Determining your Benefits for Medical Care

Call the member benefits phone number on your health insurance card.

  • Have your insurance card ready as you will need to provide basic demographic information.

If your insurance is not listed as In-network, please confirm your network status before being seen at UHS.

  • Ask the customer service representative if University Health Services (UHS) is in-network. They may need to search using our tax ID: 746000203 or our address: 100 W. Dean Keeton St., Austin, TX 78712.
  • If UHS is not in-network, the representative can help you find an in-network provider or inform you about out-of-network benefits.

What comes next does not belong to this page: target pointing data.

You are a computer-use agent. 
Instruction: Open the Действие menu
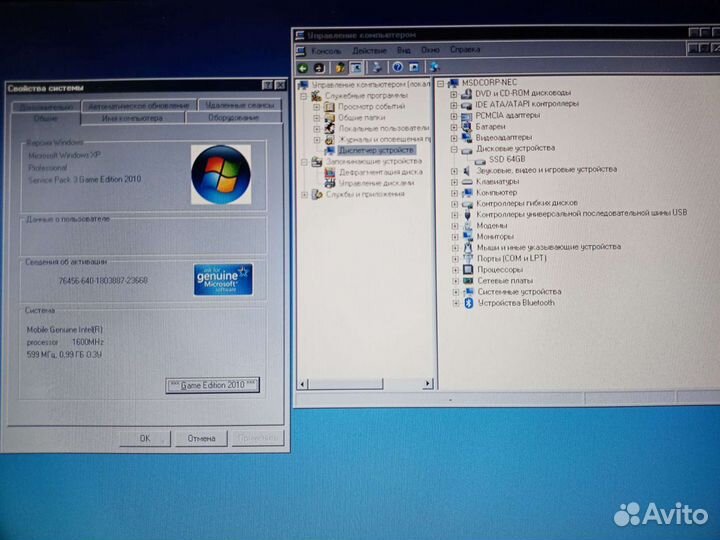(369, 50)
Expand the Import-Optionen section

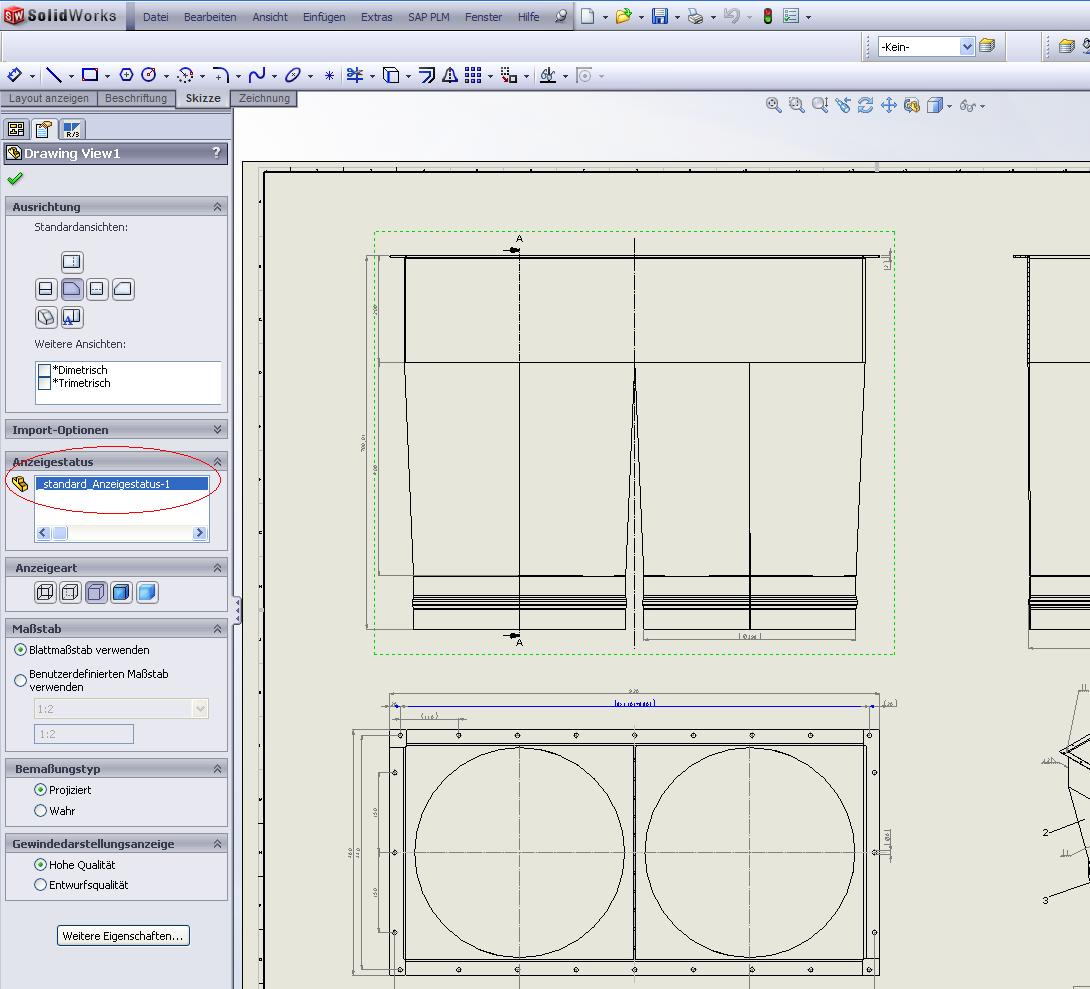point(217,430)
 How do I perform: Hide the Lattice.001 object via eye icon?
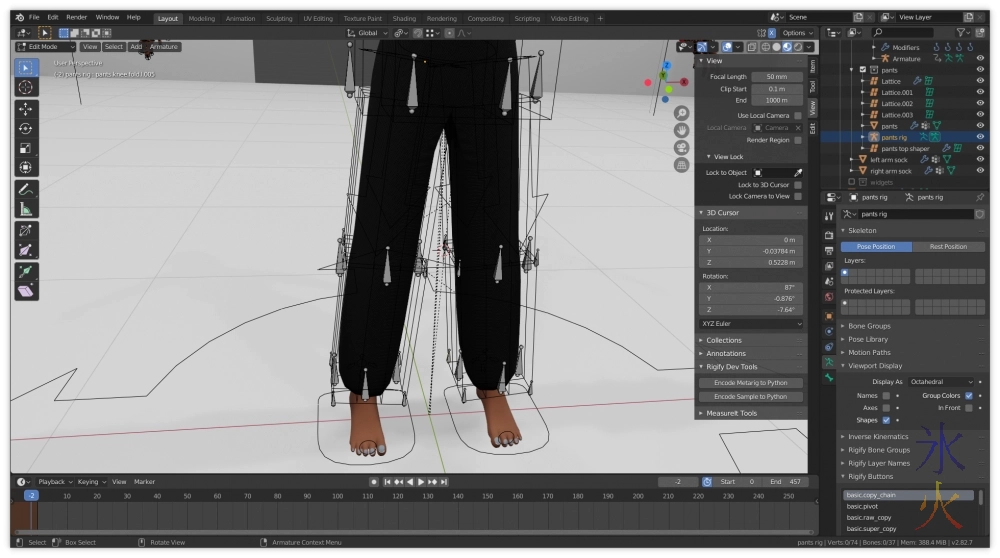[x=980, y=93]
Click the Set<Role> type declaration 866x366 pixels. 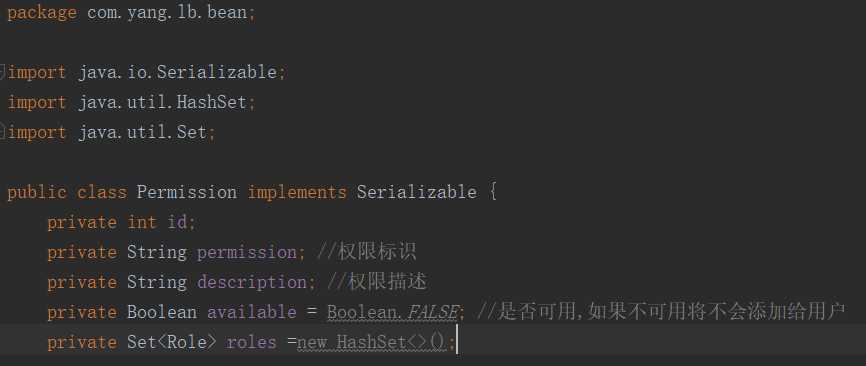[x=172, y=342]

Verifying Benefits for Other Providers

  • Contact other doctors' offices or healthcare facilities directly to obtain their Tax ID or NPI number if you need to verify benefits for their services.

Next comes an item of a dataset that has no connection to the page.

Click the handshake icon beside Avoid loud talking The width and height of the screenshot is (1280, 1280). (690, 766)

If You Haven't Visited UHS Yet

  • Confirm your member benefits for the medical services you anticipate. Ask about your coverage for specific services, such as:
    • Office sick visits
    • In-office diagnostic labs
    • Physical therapy
    • Contraceptive coverage or family planning benefits
  • Note that health insurance carriers often need CPT and ICD-10-CM codes to provide precise benefit information. This information is sometimes unavailable before your visit but can guide you on expected costs for general service categories. Check your insurance plan booklet or online member portal for additional details.

If You Have Visited UHS

  • Contact Healthyhorns Billing for CPT and ICD-10-CM codes related to the services you received. This is essential after your provider has documented your visit and/or ordered additional services.
  • Provide these codes to your insurance representative to understand your financial responsibility, including:
    • Co-payment (fixed amount for the service)
    • Deductible (amount paid before insurance coverage begins)
    • Co-insurance (percentage you owe)
    • Check for Benefit Exclusions
  • Ensure you understand if any services are excluded from your plan. Clarify with your insurance provider if you are unsure about any financial responsibilities for "covered benefits."

Document Your Call

  • Before ending the call, request a call reference number or note the date, time, and representative's name. Keep this information in a safe place.

Appealing Claim Decisions

  • If your claims are processed differently than quoted, you have the right to appeal. Use the call reference number or call details for the appeal process. Your health plan member services can guide you through this.
  • By following these steps, you can accurately verify your benefits and understand your financial responsibilities for medical services.